Chapter1
Nathan King pushed open the door of the café, the startling bell that rang above it jolting him back to the present. He had been in his head, wondering what he was doing here and if he should be doing this at all. Were blind dates really worth all his years of loneliness? He glanced down at his phone again. Table six. The woman should be waiting for him there.
However, when he looked up, there was no woman waiting for him in table six. It was an empty booth in the middle of the café and for a minute he thought that his blind date had bailed on him. Well, that was to be expected. He was not surprised at all.
“Grandfather, you have to trust me. I’ll get this done as soon as I can.”
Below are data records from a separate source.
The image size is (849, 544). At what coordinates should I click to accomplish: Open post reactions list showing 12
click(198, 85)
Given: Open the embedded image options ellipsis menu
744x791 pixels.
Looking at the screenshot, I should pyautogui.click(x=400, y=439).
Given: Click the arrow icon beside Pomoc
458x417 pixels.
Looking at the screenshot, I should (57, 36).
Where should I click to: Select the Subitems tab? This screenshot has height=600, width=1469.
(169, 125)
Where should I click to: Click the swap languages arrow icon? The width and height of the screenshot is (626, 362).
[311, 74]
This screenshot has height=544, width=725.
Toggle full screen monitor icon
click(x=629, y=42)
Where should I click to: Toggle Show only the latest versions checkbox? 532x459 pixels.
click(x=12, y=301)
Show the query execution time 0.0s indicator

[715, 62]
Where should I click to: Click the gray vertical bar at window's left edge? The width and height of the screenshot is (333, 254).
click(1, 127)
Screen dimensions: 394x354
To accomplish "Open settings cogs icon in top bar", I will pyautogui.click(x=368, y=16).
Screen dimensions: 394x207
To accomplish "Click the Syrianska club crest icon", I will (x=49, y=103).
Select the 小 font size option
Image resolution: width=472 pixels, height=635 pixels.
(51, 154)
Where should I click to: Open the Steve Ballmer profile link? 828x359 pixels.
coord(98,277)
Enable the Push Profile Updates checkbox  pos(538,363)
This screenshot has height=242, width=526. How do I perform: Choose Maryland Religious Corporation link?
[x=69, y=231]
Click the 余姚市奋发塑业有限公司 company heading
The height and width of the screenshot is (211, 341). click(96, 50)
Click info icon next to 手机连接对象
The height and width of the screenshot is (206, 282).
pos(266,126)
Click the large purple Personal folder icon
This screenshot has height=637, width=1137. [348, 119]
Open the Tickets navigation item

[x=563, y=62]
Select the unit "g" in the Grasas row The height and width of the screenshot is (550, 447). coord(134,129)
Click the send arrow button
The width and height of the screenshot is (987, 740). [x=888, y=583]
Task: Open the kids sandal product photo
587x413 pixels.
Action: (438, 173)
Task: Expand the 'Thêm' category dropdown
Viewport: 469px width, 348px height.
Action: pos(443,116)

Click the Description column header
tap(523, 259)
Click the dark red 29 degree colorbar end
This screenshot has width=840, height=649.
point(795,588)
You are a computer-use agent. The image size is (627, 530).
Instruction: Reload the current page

The soothing female voice came from a booth at the side of the café, overlooking the glass windows and the people that walked by. He stared at her, at the long flowing auburn hair that cascaded down her shoulder. She looked like a princess, like someone who was supposed to be out on the porch drinking some wine and reading gossip from a newspaper. She was his date.
“I don’t care if you’re trying to reserve some bullshit family traditions and company policies or whatever f****d up name that you’re making!” She looked around and saw that she had gotten a bit of attention from people nearby, so she lowered her voice. “And you better not suggest linking me up with the Barchands family. I will not take that, grandfather...”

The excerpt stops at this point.